*** Opening of GIVEN PASSAGE ***


  8. From my understanding, Judaism’s Messiah is reflective of the unambiguously fire-and-brimstone angry-God Almighty of the Torah, Old Testament and Quran. This fact left even John the Baptist, who believed in Jesus as the savior, troubled by Jesus’ apparently contradictory version of Messiah, notably his revolutionary teaching of non-violently offering the other cheek as the proper response to being physically assaulted by one’s enemy.

    Though no pushover, Jesus fundamentally was about compassion and charity. Therefore, Jesus may have been viciously killed because he did not in the least behave in accordance to corrupted human conduct and expectation — and in particular because he was nowhere near to being the vengeful, wrathful behemoth so many people seemingly wanted or needed their savior to be and therefore believed he’d have to be.

    Also, he clearly would not tolerate the accumulation of tens of billions of dollars by individual people — especially while so many others go hungry and homeless. Today, when a public figure openly supports a guaranteed minimum income, he/she is nevertheless deemed communist/socialist and therefore somehow evil by many institutional Christians. This, while Christ’s teachings epitomize the primary component of socialism — do not hoard morbidly superfluous wealth in the midst of poverty.

    Maybe everything about Jesus was/is meant to show to people that there really was/is hope for the many — especially for young people living in today’s physical, mental and spiritual turmoil — seeing hopelessness in a fire-and-brimstone angry-God-condemnation creator requiring literal pain-filled penance/payment for Man’s sinful thus corrupted behavior (somewhat like an angry father spanking his child, really). He became incarnate to show humankind what Messiah ought to and has to be. Fundamentally, that definitely includes resurrection.

    • Those who claim a different kind of God in the Testaments, or view the OT God as all fire and brimstone, must not have studied the whole Bible. Many times in the OT, God is described as longsuffering, compassionate, merciful, slow to anger. Some of His tenderest expressions of mercy are in the major and minor prophets, when He is warning of what will happen if His people don’t give up their sin. Despite His provision, protection, leading, time after time they rejected Him and went after other gods.

*** Close of GIVEN PASSAGE ***
*** Opening of INFORMATION ***

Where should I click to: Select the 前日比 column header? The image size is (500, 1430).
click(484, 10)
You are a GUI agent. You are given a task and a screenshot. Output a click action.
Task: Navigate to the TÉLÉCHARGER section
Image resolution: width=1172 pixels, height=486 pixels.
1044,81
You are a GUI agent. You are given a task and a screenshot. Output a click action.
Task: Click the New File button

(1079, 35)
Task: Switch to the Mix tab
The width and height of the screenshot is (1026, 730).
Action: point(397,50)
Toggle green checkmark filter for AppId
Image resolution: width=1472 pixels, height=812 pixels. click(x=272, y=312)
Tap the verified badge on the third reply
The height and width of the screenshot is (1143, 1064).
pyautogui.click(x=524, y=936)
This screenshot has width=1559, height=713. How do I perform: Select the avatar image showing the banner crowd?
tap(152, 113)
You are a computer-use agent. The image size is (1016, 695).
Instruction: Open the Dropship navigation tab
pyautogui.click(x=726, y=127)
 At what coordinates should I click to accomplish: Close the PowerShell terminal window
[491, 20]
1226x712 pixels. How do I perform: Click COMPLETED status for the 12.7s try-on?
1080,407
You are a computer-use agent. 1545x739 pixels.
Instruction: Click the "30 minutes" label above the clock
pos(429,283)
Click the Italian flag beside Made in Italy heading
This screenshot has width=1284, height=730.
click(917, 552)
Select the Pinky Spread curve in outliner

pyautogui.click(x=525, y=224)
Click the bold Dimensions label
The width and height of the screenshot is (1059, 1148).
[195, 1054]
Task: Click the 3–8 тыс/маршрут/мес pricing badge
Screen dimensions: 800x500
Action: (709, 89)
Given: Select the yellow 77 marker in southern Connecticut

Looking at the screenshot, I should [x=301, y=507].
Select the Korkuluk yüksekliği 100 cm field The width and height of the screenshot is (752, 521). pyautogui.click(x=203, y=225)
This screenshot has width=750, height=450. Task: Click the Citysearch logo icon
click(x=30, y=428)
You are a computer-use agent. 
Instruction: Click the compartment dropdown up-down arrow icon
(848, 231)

*** Close of INFORMATION ***

▶ _TASK DETAILS_: Update the passage on Jesus and the Messiah from "Though no pushover, Jesus" to "have to be.", replacing "behemoth" with "giant". The entries have no connection to the text.

▶ _FINISHED EXERCISE_:
Though no pushover, Jesus fundamentally was about compassion and charity. Therefore, Jesus may have been viciously killed because he did not in the least behave in accordance to corrupted human conduct and expectation — and in particular because he was nowhere near to being the vengeful, wrathful giant so many people seemingly wanted or needed their savior to be and therefore believed he’d have to be.